This project utilizes RC frequency filters (low/high/band pass) and LM386 op-amps to separate an audio signal into six frequency bands. These are then amplified from 1v AC to 6v AC and used to drive small strings of Christmas lights (3 lights per string). These will create a small display that glows to different frequencies of audio.

Note: there is a MUCH easier way to complete this project. You can simply use a microcontroller, an input circuit to interface AC voltage with an ADC, and relays to drive any AC circuit. However, that would be quite easy to wire up and wouldn't teach me personally anything huge about electronics (it would mostly utilize concepts I already know).

This project aims to help me understand RC frequency filters and the basics of op-amps (and their derivative, LM386 amplifiers). The circuitry forms two main "stages" in which the audio is processed to make a Christmas light display.

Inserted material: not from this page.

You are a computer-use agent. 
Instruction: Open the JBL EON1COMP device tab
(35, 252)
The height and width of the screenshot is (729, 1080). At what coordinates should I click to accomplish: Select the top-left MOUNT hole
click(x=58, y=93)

Though this is a school project and is being documented in-house, I'm also documenting it here as a means to show the details that hackers and makers might find interesting (while instructors might be more concerned in the physics behind the project). I'm also hoping I might get some feedback to catch mistakes before they happen (though they make for good writeups and learning experiences all the same).

Stage 1: Filtering

This uses the aforementioned RC filters to strip the audio signal into 6 frequencies:

  • 0-32 Hz
  • 32-256
  • 256-512 Hz
  • 512-2048 Hz
  • 2048-8192 Hz
  • >8192 Hz.

Band-pass filters are formed by combining low and high pass filters. Without taking load resistance into account, the equation for a filter's blocking frequency is

\color{White} \large \color{White} \large $F_\text{filter} = \frac{1}{2 \pi RC}.$However, LM386 amplifiers have a 50 kΩ resistance, so this must be taken into account when calculating resistor values. I'm using 100 nF capacitors for all the filters as that's what I have on hand (I've got a resistor kit for getting odd resistor values).

Stage 2: Amplification

This is nothing fancy, just a LM386 with the default 20 gain, a small RC filter on the end (taken from the TI datasheet-I'm still trying to figure out what that does), and a DC blocking capacitor. Multiply that by six frequency bands, and you get a lot of repetitive soldering. I'm going to power them off of a 12v DC input, so I should get a 6v AC output to drive the Christmas lights (which are around 2v AC each). If there's a small voltage drop, nothing bad happens-the lights just get dimmer. It's too bad I had to order these off Amazon-they come in 5 packs and I needed 6. Oh well, at least I have extras in case one blows up.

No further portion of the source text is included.